TWITTER REAX: CBS Sports' Bruce Feldman wrote, "Curious how Tebow will do on TV. He's certainly comfortable in his own skin & in Joe Tess, he couldn't ask for a better TV teammate." The Birmingham News' Jon Solomon: "One unpleasant option: ESPN turns Tebow-Finebaum into good-cop, bad-cop routine mirroring Holtz and May." Solomon added, "Tebow is a natural fit for SEC Network's goal: Get viewers. Will be interesting to see if he will offer critical analysis." LPGA Chief Communications Officer Kraig Kann wrote, "Love him or not, #Tebow guarantees ratings, relevance for @SECNetwork. A masterful hire." The N.Y. Post's Bart Hubbuch: "On a serious note, I'm not sure what ESPN thinks it's getting with Tebow. Nicest guy you could meet, but he's a terrible interview. Woeful." The AP's Ralph Russo wrote, "Tebow and SEC Network. The perfect marriage.
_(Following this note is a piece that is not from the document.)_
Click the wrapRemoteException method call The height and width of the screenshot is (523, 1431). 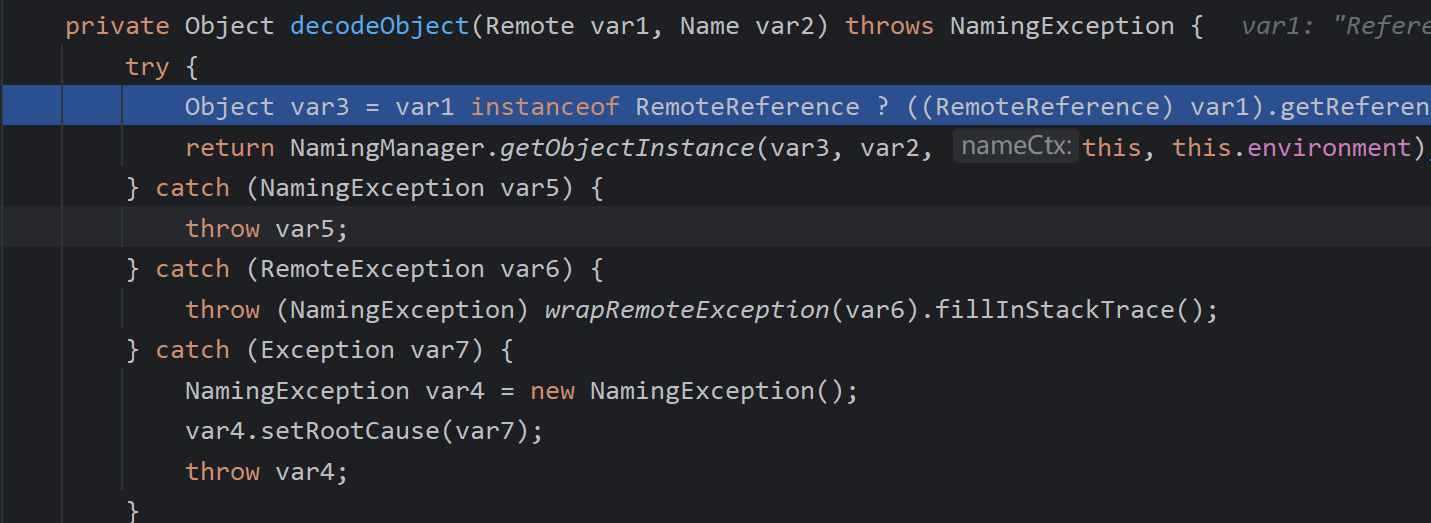click(687, 310)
Mazel Tov to the happy couple." USA Today's Dan Wolken: "My question on Tebow as an analyst: Will he be critical? If he's willing to do that he could be good."
ESPN Ombudsman Robert Lipsyte in his most recent column noted an ad titled "Tree of Hope 2013" was "initially turned down by ESPN because it did not meet its advertising standards," but the net after "a storm of protest ... reversed its decision, stating that the ad did meet its standards, after all." The Missouri Valley Conference on Dec. 5 received a new PSA from St. Louis-based Cardinal Glennon Children’s Medical Center, then "submitted the ad to run on ESPN and, per contract, sought approval from the network’s commercial operations department." The ad "would be run without cost to the hospital" as a PSA and was slated to run on Dec. 14 during ESPNU’s VCU-Northern Iowa men's basketball game. However, Christian references in the ad "raised red flags at ESPN, and the spot was turned down, based on ESPN’s Guidelines for Standards and Practices on Advertising." Producers for Fox News' "The O'Reilly Factor" by Dec. 11 were calling ESPN and told the net there "would be an O’Reilly report on the matter that night." ESPN Exec VP/Administration Ed Durso said he then "made a decision, a business decision." Durso: "We accepted the original spot because this was not worth all this trouble." Durso said of ESPN's advertising policy, "Our overarching effort is not to choose sides. We don’t want to pick and choose. We want to stay neutral. We’re not a vehicle for social, religious, political issues. It’s not what we do." Lipsyte asked, "How will ESPN handle the coming minefield of issues surrounding the 2014 Olympics in Sochi?" Russia has "come under fierce criticism for passing national laws banning 'gay propaganda.'" Durso said, "We won’t take ads from GLAAD or from supporters of Russian attitudes against gay rights. We are not in that business" (ESPN.com, 12/31).